Just about a month from now marks the 40th anniversary of the start of one of the more galvanizing periods in modern U.S. history.
It was on Nov. 4, 1979, that a group of Iranian students overran and seized the U.S. Embassy in Tehran, Iran.
Among the 52 hostages held during the 444-day siege, 20-year-old Marine Sgt. Kevin Hermening was the youngest.
His mother, Barbara Timm, from Oak Creek, Wisconsin, refused to accept the situation, defying President Carter’s travel ban and flying to Tehran, facing the hostage takers and demanding to see her son. Surprisingly, this suburban housewife from middle America made good on her mission, getting the chance to visit her son, albeit for less than an hour.
The story so intrigued Los Angeles-based playwright Michelle Kholos Brooks that she turned it into a play, “Hostage,” which will be performed Thursday through Oct. 27 at the Swan Theatre as the first Adobe Rose Productions since the Adobe Rose Theatre was donated to the International Shakespeare Center.
The germ of the idea hit Kholos Brooks when hearing a National Public Radio interview with Hermening, in which his mom’s visit was discussed.
“Mothers don’t get to visit hostages,” Kholos Brooks said. “That seemed extraordinary to me.”

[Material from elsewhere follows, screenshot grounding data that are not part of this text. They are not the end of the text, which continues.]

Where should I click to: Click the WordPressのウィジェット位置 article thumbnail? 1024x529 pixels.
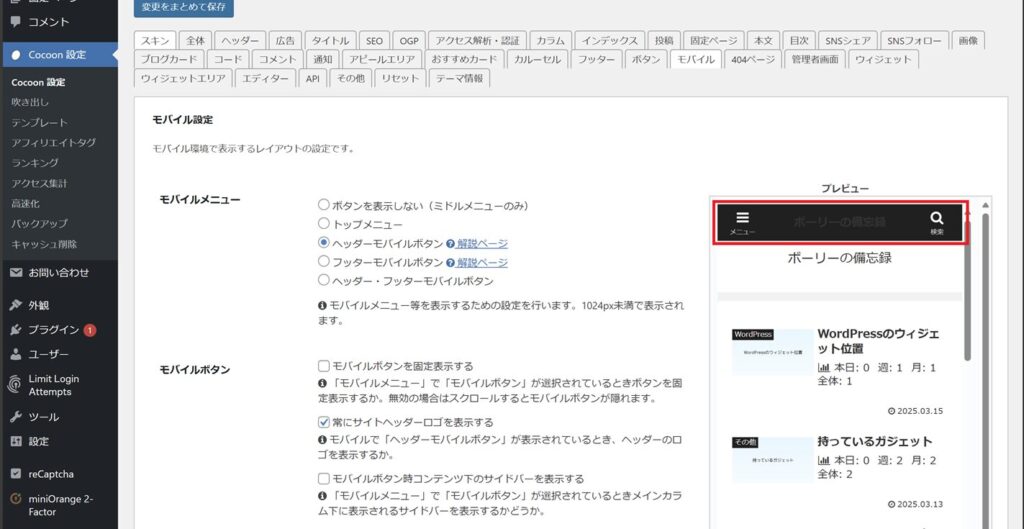click(x=772, y=352)
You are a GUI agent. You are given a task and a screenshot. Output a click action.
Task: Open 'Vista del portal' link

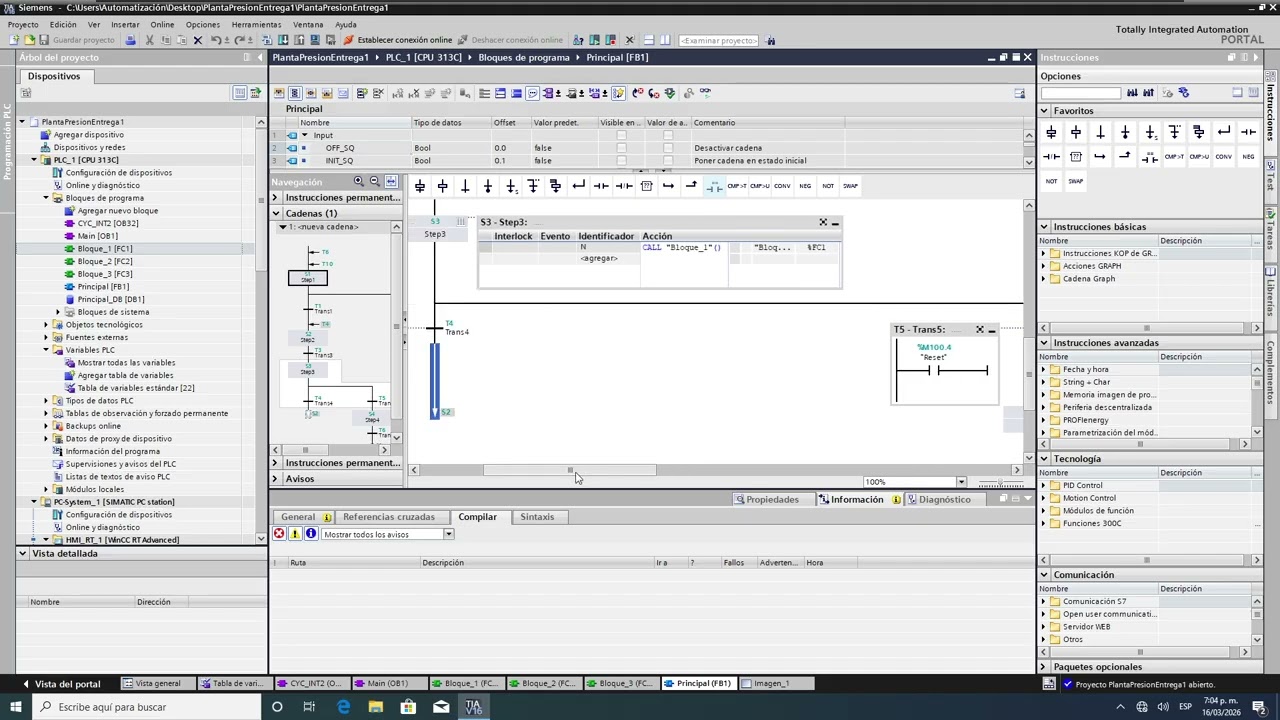tap(67, 684)
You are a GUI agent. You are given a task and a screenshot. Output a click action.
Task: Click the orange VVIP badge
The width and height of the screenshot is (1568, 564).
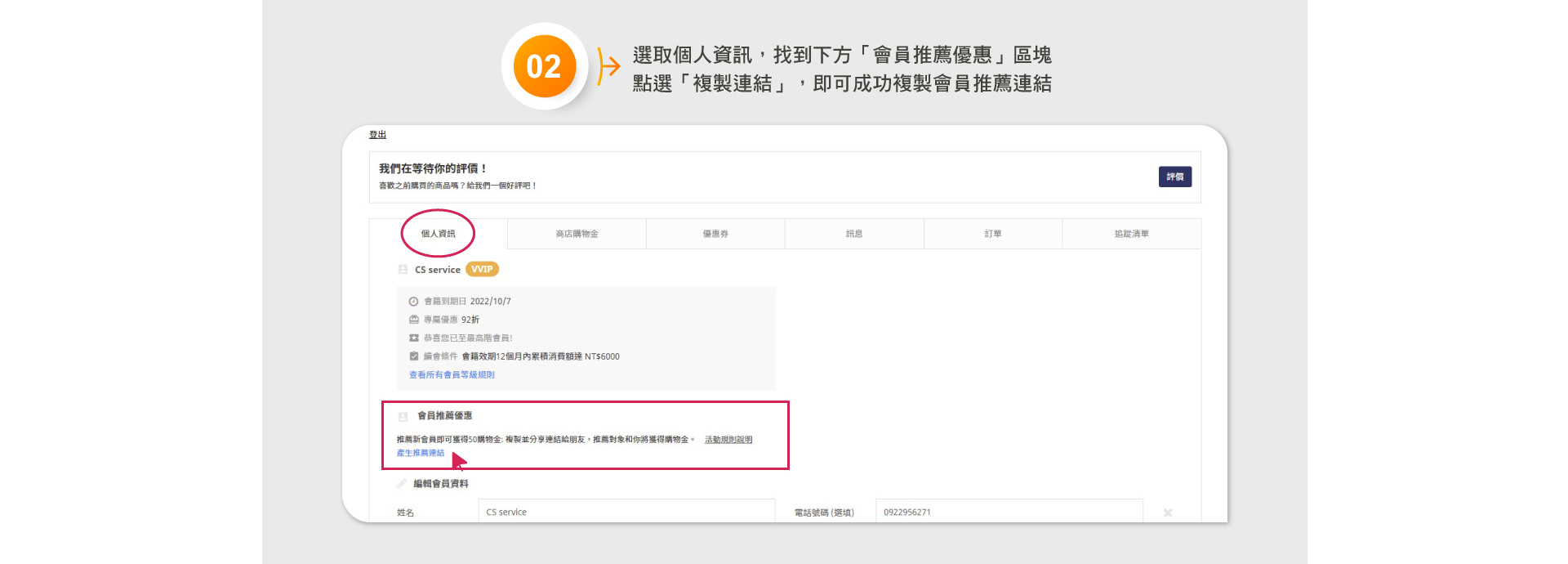coord(482,270)
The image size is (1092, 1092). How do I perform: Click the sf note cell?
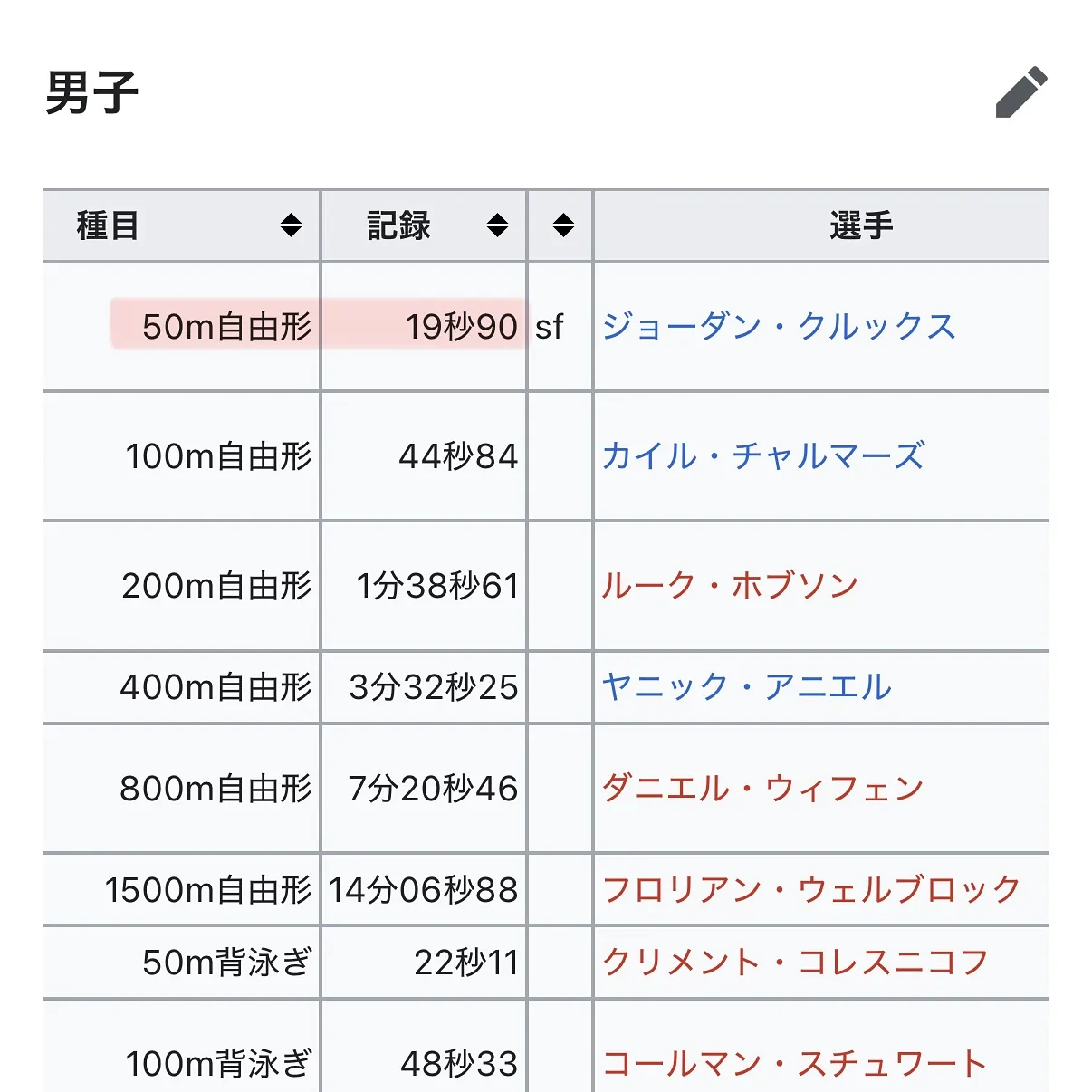coord(550,326)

That began a whirlwind of research as she called upon her background as a former journalist to begin to work the event back into a play.
“It really combines the skills I had honed as journalist,” she said. “I became very interested in writing plays about how ordinary people reacted when they are thrown into global events and how they manage to fight their way out of it or adapt. This kind of hit all of those buttons now. … ”

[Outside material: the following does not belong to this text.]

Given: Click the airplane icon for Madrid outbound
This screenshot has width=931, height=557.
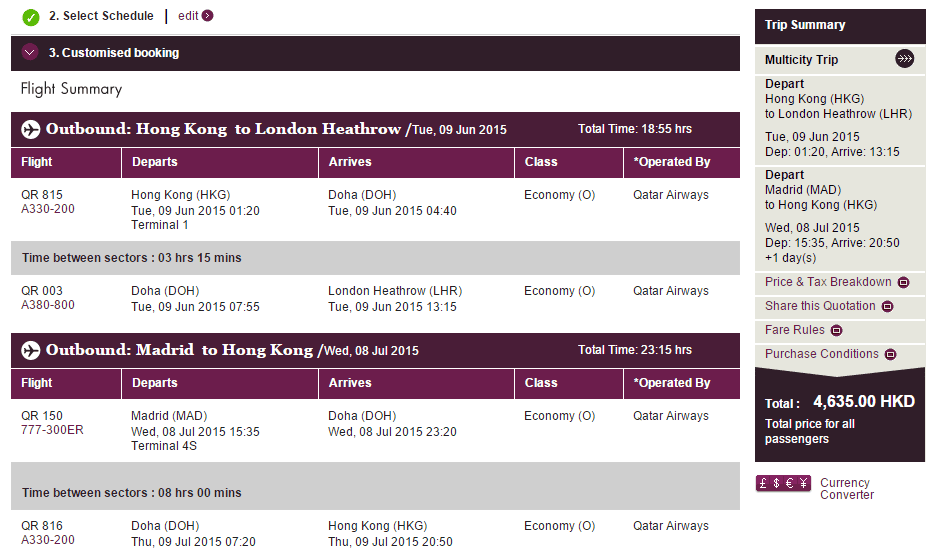Looking at the screenshot, I should (30, 350).
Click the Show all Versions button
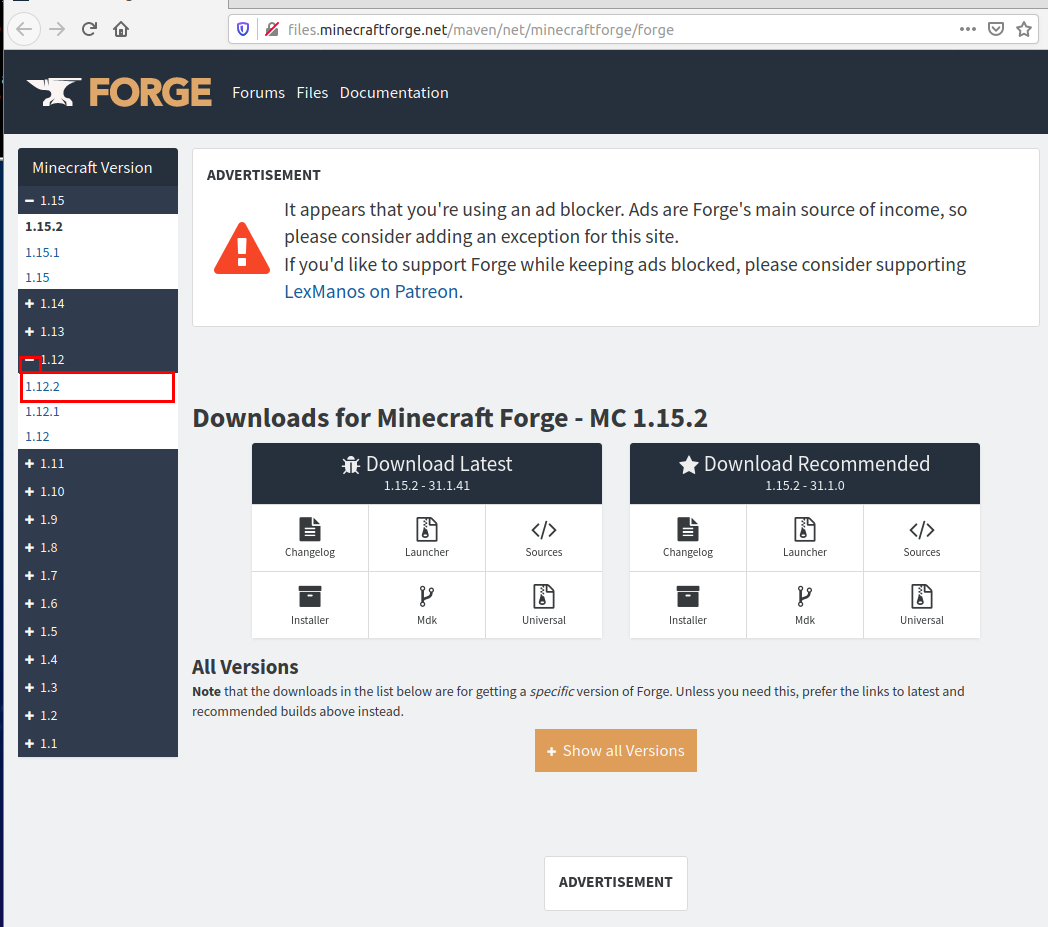 coord(615,751)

And while, on the surface, this is a story about a mother’s love for her son overcoming all odds, an added element to the story unfolded as an ill-fated U.S. attempt to free the hostages crashed and burned while Timm was in Iran, thrusting her even further into the global spotlight. It glowed even brighter as, on returning home, she was labeled a traitor and potential spy.
It’s certainly a tale worthy of being told, even these many years later, said director Jessica Hanna.

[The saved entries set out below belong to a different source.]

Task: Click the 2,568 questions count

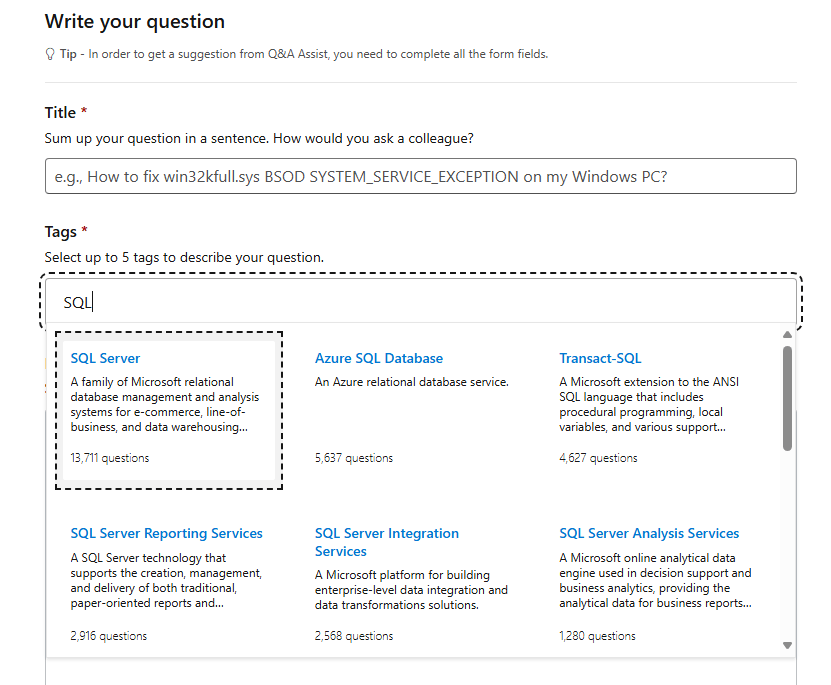Action: coord(353,636)
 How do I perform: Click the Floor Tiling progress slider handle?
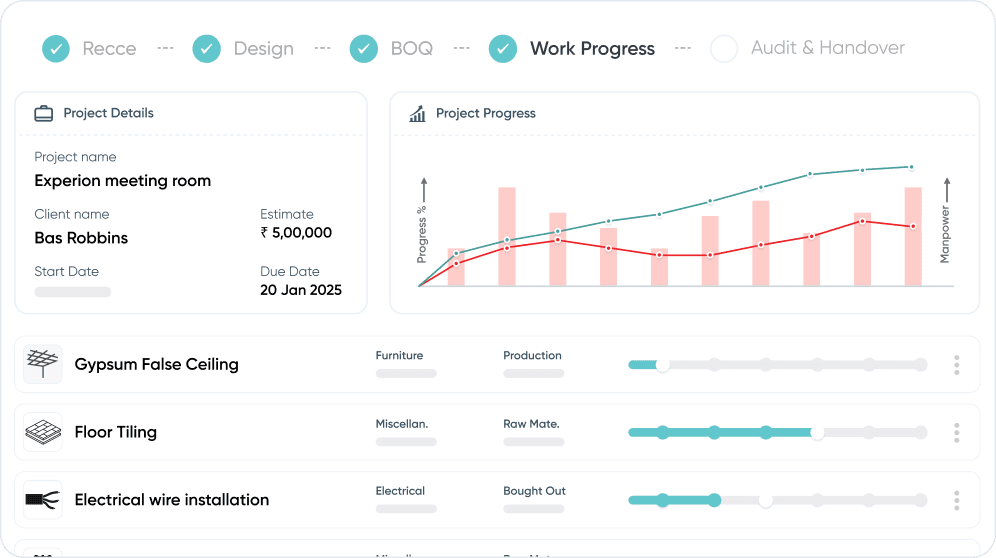click(x=817, y=433)
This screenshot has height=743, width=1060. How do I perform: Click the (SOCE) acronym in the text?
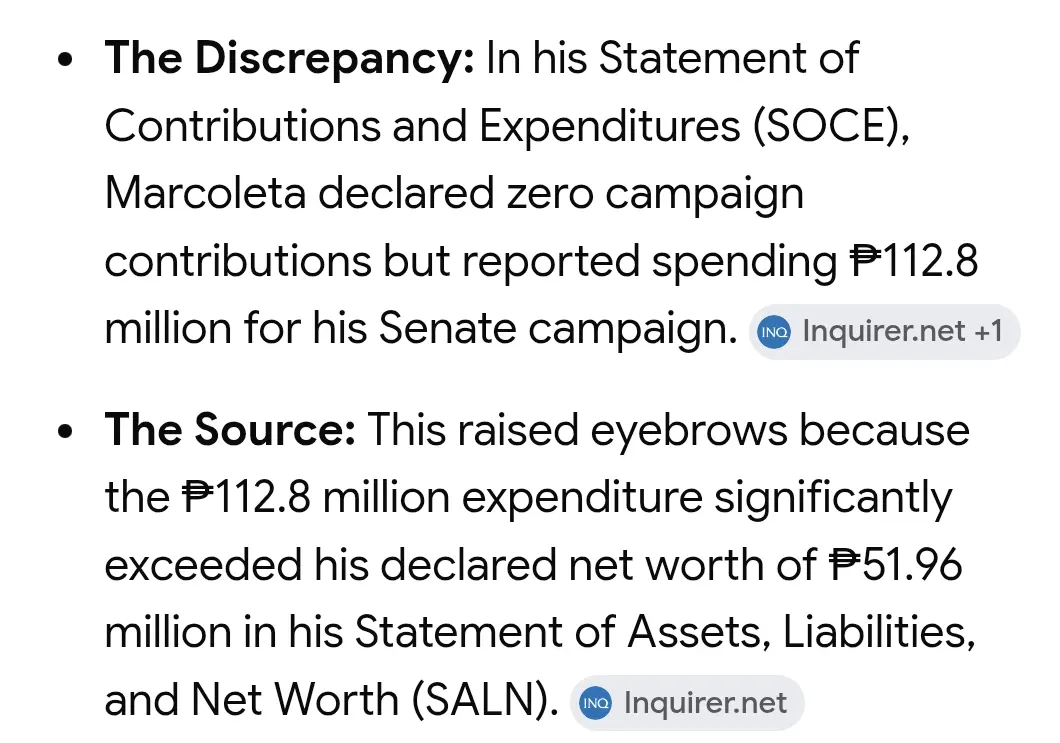click(831, 127)
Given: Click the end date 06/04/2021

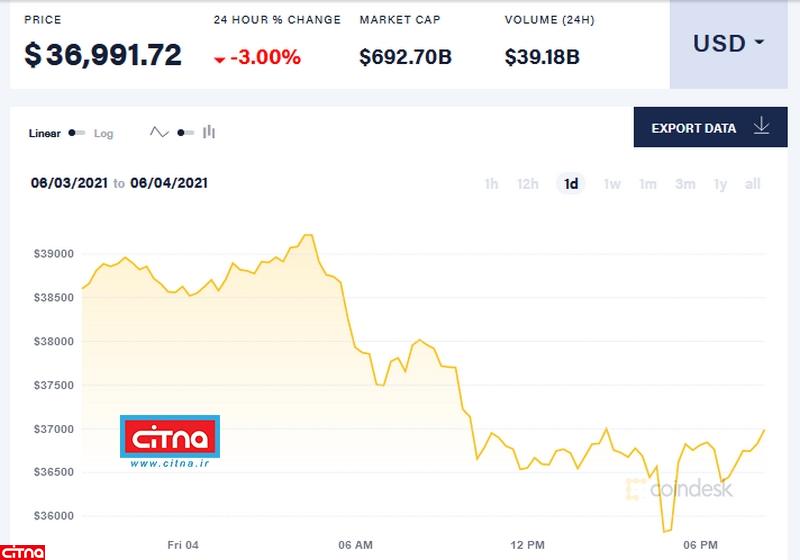Looking at the screenshot, I should coord(168,183).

“The actual stuff is there, and the story of this family and this mother is the connective tissue on this particular take,” she said. “It’s a mother’s love for her child. This woman stepped way out of her comfort zone and suffered the consequences for it. The mob mentality circled around her afterwards.”
In many ways, the play is quite relevant to world events that are currently ebbing and flowing, Hanna said.
“These are the events of what was happening in the culture at that time and you could make the argument that CNN grew out of this event,” she said. “In terms of what the American people were given from the media and culture, and being a part of everyone’s awareness, it was a turning point in terms of our culture and how we pay attention to ourselves in the world.”
Bringing all this to the stage may have seemed unwieldy, but Hanna said it helped that since she is also based in Los Angeles, she was able to meet with Kholos Brooks beforehand.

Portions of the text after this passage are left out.